Like you, nobody warned me of what to look out for apart from lumps and bumps along my mastectomy scar. How would I know an ‘acne’ spot that wouldn’t go away was a skin lesion spreading? I felt incredibly naive. Now I have various ‘suspicious’ areas of my body but my oncologist is focusing on zapping them all with chemo so we aren’t bothering following them up yet. But I think ‘naive’ was good. I didn’t think about secondary bc although I knew I must be high risk, given the 19/21 infected nodes. I didn’t even know one of my tumours was triple negative. No one told me, though the data was in the letters I only skim read. I think the period from ending primary treatment in Autumn 2019 and getting my secondary diagnosis 18 months later (should have been a year earlier but for a stupid radiologist who didn’t report the mass in my eye socket - and of course the pandemic that meant my GP practice was almost inaccessible) was better for not knowing.

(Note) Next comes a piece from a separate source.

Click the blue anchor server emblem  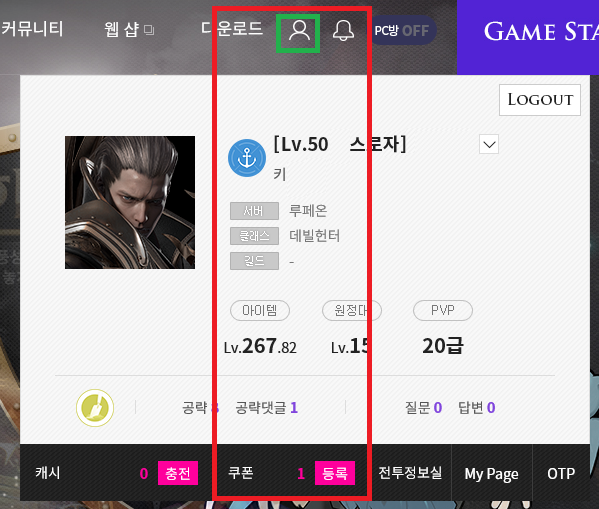(247, 158)
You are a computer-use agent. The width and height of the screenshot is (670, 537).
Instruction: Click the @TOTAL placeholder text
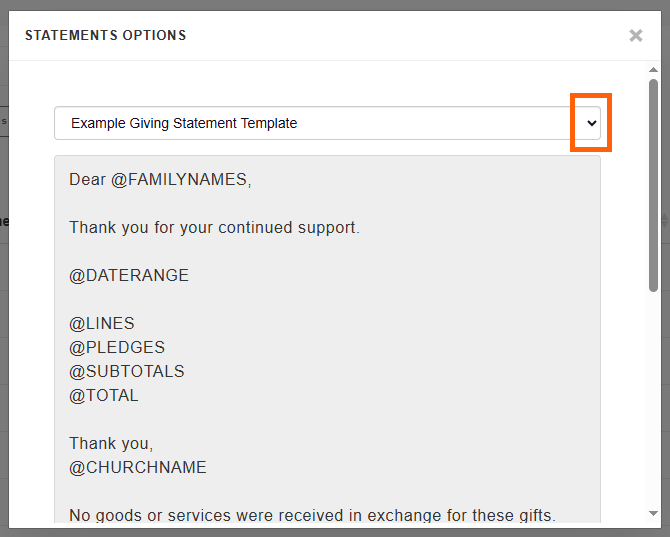coord(103,396)
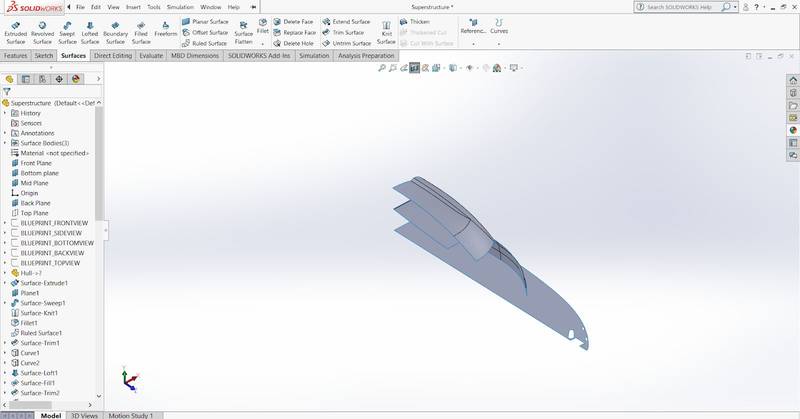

Even now, there’s a part of me playing ostrich. I want to know the treatment is working and I want to understand more about SBC and TNBC, certainly more than first time round, but I don’t want to be doubting my team. For me, a little knowledge is a dangerous thing and treatment is best left to my team, who I know do have my best interests at heart. I think the best way to deal with this is to accept, not blame ourselves for overlooking symptoms no one warned us about, and then decide how much we want to know individually. SBC has been the poor relations (it’s only this week that the NHS has agreed to start collecting data, ffs) but there are increasing new treatments and many many women have lived with the diagnosis for years. The bad thing is that it seems to be constant treatments (I have to take 18 pills a day). Which means we never get a break, we can never again expect to live a cancer-free day and we cant lead carefree lives any more.
You’re right. This a great place to be and it has provided me with invaluable support in the past 3 years. Use it. Don’t Google. Learn from those who are living with it, from safe sources. I wish you all the best with your treatment. Look after yourself well,
Jan x